Van oorlogs- tot logementsschip
Misschien is tot 1925 de meest opzienbarende gebeurtenis uit haar bestaan dat zij in 1914 het lichaam van de Nederlandse overste Thomson naar Nederland terugbracht. Hij was in Albanië tijdens een vredesmissie gesneuveld.
Het schip werd in 1920 van de vlootsterkte afgevoerd en overgedragen aan het ministerie van Justitie om te worden verbouwd tot logementsschip voor ter beschikking van de regering gestelde minderjarigen. Vanwege geldgebrek kwam deze verbouwing stil te liggen en in 1925 werd de Noord-Brabant teruggegeven aan de Koninklijke Marine.
Na een verbouwing tot logementsschip werd het schip in 1926 naar Vlissingen overgebracht. Vanaf dat moment werd zij met name gebruikt voor de opleiding van matrozen te Vlissingen. Het leven aan boord was strak georganiseerd en begon in de winter om 07.00 en in de zomer om 06.00 uur waarna een heel programma werd afgedraaid. Onder meer Marinus Olivier beschreef in zijn levensverhaal Olie en vuur op de golven hoe het er aan toe ging.

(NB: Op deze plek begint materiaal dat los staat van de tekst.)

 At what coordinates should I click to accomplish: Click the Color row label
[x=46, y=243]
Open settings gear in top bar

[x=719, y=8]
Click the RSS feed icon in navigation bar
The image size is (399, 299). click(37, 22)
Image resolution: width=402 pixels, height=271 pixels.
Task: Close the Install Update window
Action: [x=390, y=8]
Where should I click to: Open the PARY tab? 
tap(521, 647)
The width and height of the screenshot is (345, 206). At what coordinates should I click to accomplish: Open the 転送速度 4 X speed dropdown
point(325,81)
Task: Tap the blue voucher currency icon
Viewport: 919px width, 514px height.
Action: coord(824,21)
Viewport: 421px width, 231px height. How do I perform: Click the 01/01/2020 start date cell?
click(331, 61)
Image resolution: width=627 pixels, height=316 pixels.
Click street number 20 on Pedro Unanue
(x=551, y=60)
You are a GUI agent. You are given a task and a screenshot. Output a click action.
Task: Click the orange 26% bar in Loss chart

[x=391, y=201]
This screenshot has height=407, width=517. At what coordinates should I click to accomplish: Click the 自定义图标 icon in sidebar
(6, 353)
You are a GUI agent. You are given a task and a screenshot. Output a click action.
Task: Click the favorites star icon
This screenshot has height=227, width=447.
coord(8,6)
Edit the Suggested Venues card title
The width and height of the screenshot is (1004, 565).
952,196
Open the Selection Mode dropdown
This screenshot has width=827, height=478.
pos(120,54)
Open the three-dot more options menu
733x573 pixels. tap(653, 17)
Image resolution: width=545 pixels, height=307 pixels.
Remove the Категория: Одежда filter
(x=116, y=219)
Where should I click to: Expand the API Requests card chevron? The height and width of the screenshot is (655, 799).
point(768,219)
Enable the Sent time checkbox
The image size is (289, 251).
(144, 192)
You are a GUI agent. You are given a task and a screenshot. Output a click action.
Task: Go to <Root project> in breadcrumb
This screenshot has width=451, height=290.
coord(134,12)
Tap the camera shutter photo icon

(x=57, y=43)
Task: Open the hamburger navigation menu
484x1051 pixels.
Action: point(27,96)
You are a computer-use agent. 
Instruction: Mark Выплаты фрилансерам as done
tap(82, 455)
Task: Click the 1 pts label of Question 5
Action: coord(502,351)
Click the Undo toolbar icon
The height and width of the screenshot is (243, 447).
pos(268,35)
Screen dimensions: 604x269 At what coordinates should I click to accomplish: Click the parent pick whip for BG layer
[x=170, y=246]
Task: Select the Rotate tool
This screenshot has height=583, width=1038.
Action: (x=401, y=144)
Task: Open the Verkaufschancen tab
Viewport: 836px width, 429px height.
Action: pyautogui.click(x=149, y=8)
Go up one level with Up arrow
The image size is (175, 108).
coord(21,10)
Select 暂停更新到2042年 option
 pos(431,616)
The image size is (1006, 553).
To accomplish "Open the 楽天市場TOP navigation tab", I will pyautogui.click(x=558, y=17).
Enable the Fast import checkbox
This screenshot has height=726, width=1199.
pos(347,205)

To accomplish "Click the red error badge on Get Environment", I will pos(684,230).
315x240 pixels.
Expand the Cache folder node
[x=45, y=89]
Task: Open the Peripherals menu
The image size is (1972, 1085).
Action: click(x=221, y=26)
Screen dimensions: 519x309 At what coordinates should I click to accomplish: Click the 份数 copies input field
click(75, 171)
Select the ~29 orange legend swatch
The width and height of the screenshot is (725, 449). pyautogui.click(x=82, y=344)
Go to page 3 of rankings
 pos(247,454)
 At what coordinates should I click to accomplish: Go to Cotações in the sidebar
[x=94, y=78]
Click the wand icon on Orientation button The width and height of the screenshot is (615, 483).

Het schip deed nog steeds dienst toen in 1940 Nederland door Duitsland werd aangevallen. Haar bemanning trachtte haar op 17 mei tot zinken te brengen. Dit lukte slechts ten dele en de boven wateruitstekende bovenbouw werd daarom in brand gestoken. Reparatie bleek zinloos en het wrak vertrok op 1 september naar een scheepssloperij in Hendrik-Ido-Ambacht.